在QuorumPeer的start()方法中,调用完loadDataBase()和startServerCnxnFactory()方法,恢复好本地数据以及启动完网络连接工厂ServerCnxnFactory的线程后,便会调用QuorumPeer的startLeaderElection()方法进行Leader选举。

一.初始化Leader选举(初始化当前投票 + 监听选举端口 + 启动选举守护线程)

Leader选举是集群版的zk服务端和单机版的zk服务端的最大不同点。首先QuorumPeer的startLeaderElection()方法会通过"new Vote()",根据服务器ID、最新的事务ID和当前的服务器epoch,来初始化当前投票。也就是在Leader选举的初始化过程中,集群版zk的每个服务器都会给自己投票。

然后当QuorumPeer的startLeaderElection()方法完成初始化当前投票后,会调用QuorumPeer的createElectionAlgorithm()方法去初始化选举算法,即监听选举端口3888 + 启动选举守护线程。

而在QuorumPeer的createElectionAlgorithm()方法中:首先会创建Leader选举所需的网络IO实例QuorumCnxManager。
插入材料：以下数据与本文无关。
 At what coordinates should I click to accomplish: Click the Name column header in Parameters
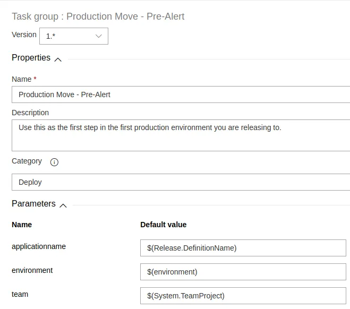(22, 225)
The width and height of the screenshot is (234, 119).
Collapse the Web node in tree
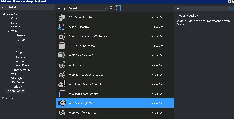[x=9, y=31]
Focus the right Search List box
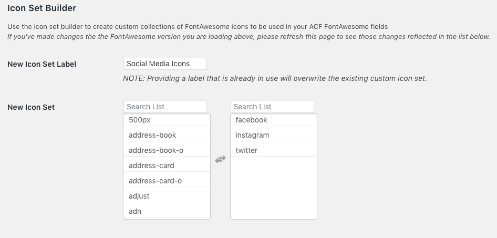 [272, 107]
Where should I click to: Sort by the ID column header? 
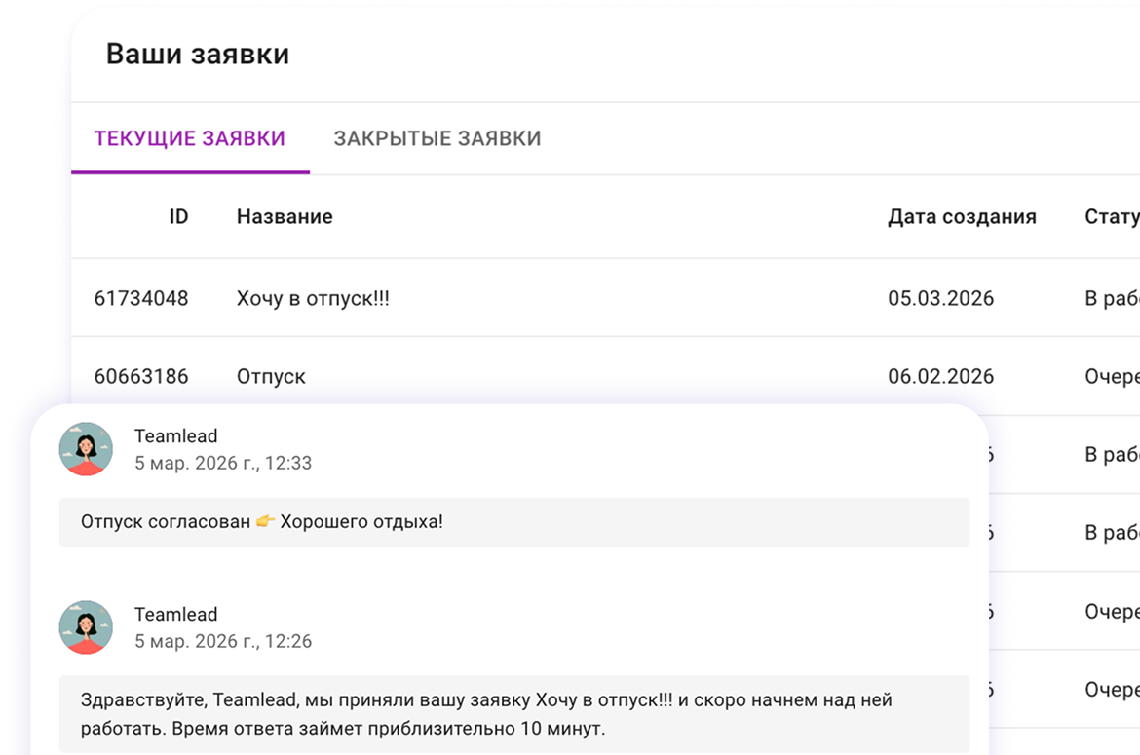click(x=178, y=216)
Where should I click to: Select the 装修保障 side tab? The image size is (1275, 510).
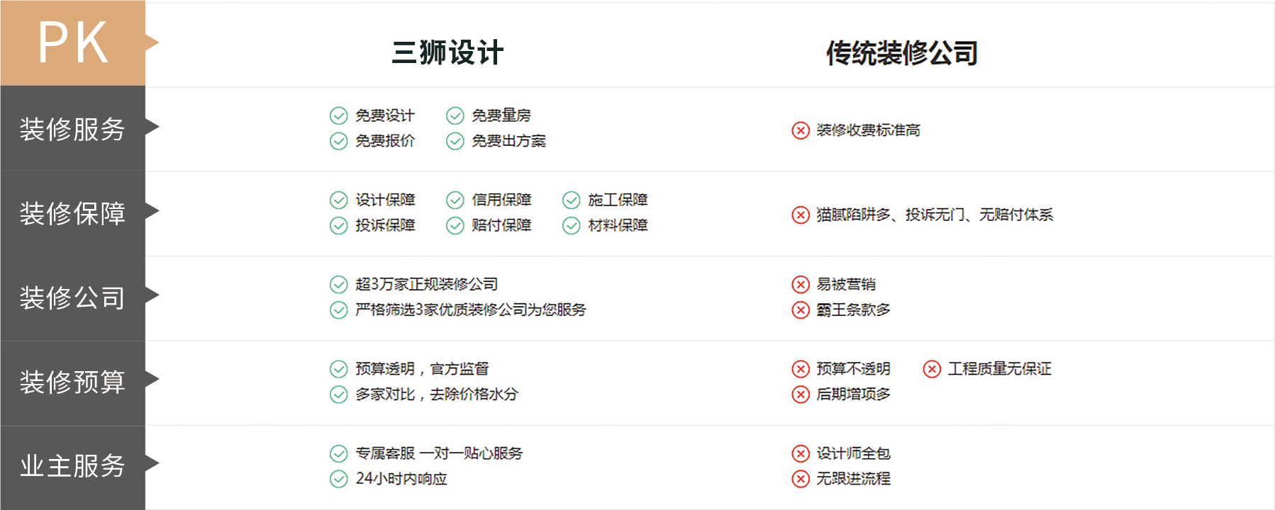[x=72, y=213]
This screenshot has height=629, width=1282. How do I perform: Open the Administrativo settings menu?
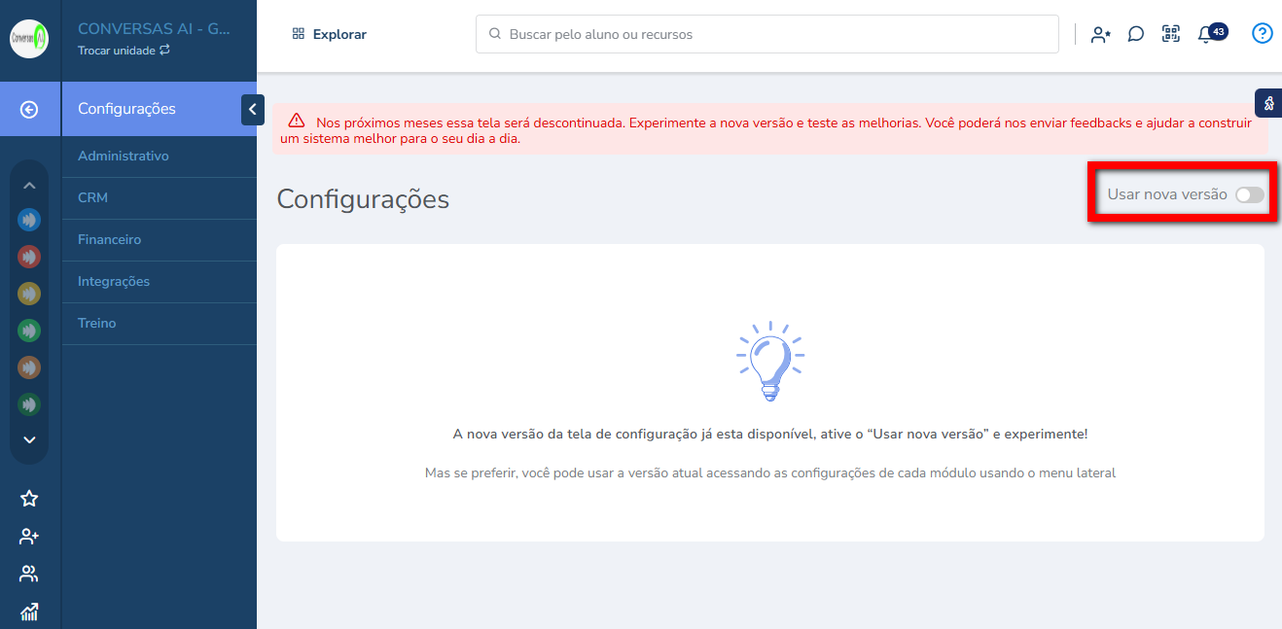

QuorumCnxManager实例会启动Listener线程对Leader选举端口进行监听,用来等待集群中其他服务器发送的请求。

然后会创建FastLeaderElection选举算法实例,zk默认使用FastLeaderElection选举算法,每一个QuorumPeer实例都会有一个选举算法实例。

接着会启动选举算法FastLeaderElection实例使用的守护线程,其中发送投票的守护线程会不断从发送队列中取出消息进行发送,接收投票的守护线程会不断从接收队列中取出消息进行处理。

二.启动QuorumPeer线程检测当前服务器状态

QuorumPeer也是一个继承了ZooKeeperThread的线程。当QuorumPeer的startLeaderElection()方法完成初始化Leader选举后,便会启动QuorumPeer线程通过while循环不断检查当前服务器状态。

QuorumPeer线程的核心工作就是不断地检测当前服务器的状态并做相应处理。服务器状态会在LOOKING、LEADING、FOLLOWING/OBSERVING之间进行切换。在集群版zk服务端启动时,QuorumPeer的初始状态是LOOKING,所以QuorumPeer线程就会判断此时需要更新当前投票进行Leader选举。

三.进行Leader选举

zk的Leader选举过程,其实就是集群中所有机器相互间进行一系列投票,选举产生最合适的机器成为Leader,其余机器成为Follower或Observer,然后对这些已经确定集群角色的机器通过QuorumPeer线程进行初始化的过程。

Leader选举算法:

就是集群中哪个机器处理的数据越新,就越有可能成为Leader。先通过每个服务器处理过的最大ZXID来比较谁的数据最新,如果每个机器处理的ZXID一致,那么最大SID的服务器就成为Leader。

(4)Leader和Follower启动阶段

一.创建Leader服务端实例和Follower客户端实例

二.Leader启动时会创建LearnerCnxAcceptor监听Learner的连接

三.Learner启动时会发起请求建立和Leader的连接

四.Leader会为请求连接的每个Learner创建一个LearnerHandler

五.Learner建立和Leader的连接后会向Leader发送LearnerInfo进行注册

六.Leader解析LearnerInfo计算出epoch并发送LeaderInfo给Learner

七.Learner收到Leader发送的LeaderInfo后会反馈ackNewEpoch消息

八.Leader收到过半Learner的ackNewEpoch消息后开始进行数据同步

九.过半Learner完成数据同步就启动Leader和Learner绑定的服务器实例

当zk完成Leader选举后,集群中每个服务器基本都已确定自己的角色。zk将集群中的机器分为Leader、Follower、Obervser三种角色,每种角色在集群中起到的作用都各不相同。

Leader角色主要负责处理客户端发送的数据变更等事务性请求,并管理协调集群中Follower角色的服务器。Follower角色则主要处理客户端的获取数据等非事务性请求。Observer角色的服务器的功能和Follower角色的服务器的功能相似,唯一的不同就是不会参与Leader的选举工作。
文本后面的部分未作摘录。